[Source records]

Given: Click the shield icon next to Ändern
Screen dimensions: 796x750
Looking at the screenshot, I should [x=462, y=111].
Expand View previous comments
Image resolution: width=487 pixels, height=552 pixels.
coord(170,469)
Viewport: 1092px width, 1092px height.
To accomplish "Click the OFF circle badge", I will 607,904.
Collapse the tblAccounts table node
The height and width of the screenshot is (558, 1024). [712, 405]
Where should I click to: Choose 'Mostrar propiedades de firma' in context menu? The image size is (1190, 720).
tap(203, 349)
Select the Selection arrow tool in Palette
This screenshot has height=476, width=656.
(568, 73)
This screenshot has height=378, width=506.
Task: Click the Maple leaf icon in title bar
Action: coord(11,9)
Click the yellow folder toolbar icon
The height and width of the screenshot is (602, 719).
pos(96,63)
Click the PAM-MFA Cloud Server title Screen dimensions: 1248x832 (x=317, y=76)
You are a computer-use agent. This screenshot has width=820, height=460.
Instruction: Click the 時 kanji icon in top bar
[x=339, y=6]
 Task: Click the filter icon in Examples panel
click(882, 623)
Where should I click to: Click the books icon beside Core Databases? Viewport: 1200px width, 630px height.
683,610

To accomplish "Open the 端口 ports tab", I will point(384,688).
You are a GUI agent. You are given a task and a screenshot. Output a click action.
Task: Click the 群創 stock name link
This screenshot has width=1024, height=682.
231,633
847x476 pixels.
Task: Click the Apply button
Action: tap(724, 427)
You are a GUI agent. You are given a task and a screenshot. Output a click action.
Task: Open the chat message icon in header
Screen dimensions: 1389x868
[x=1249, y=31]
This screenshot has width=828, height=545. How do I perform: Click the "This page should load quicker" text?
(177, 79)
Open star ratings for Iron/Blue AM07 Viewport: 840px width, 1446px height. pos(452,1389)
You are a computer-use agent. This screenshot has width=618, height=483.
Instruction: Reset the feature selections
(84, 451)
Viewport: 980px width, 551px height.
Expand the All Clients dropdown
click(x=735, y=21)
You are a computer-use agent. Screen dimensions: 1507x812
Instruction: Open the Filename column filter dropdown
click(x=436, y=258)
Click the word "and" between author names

■ Required work
Lines from the one containing "Expand the All Clients dropdown" to the last line above, both included: copy these exactly and write nothing else.

■ Response to the task
Expand the All Clients dropdown
click(x=735, y=21)
You are a computer-use agent. Screen dimensions: 1507x812
Instruction: Open the Filename column filter dropdown
click(x=436, y=258)
Click the word "and" between author names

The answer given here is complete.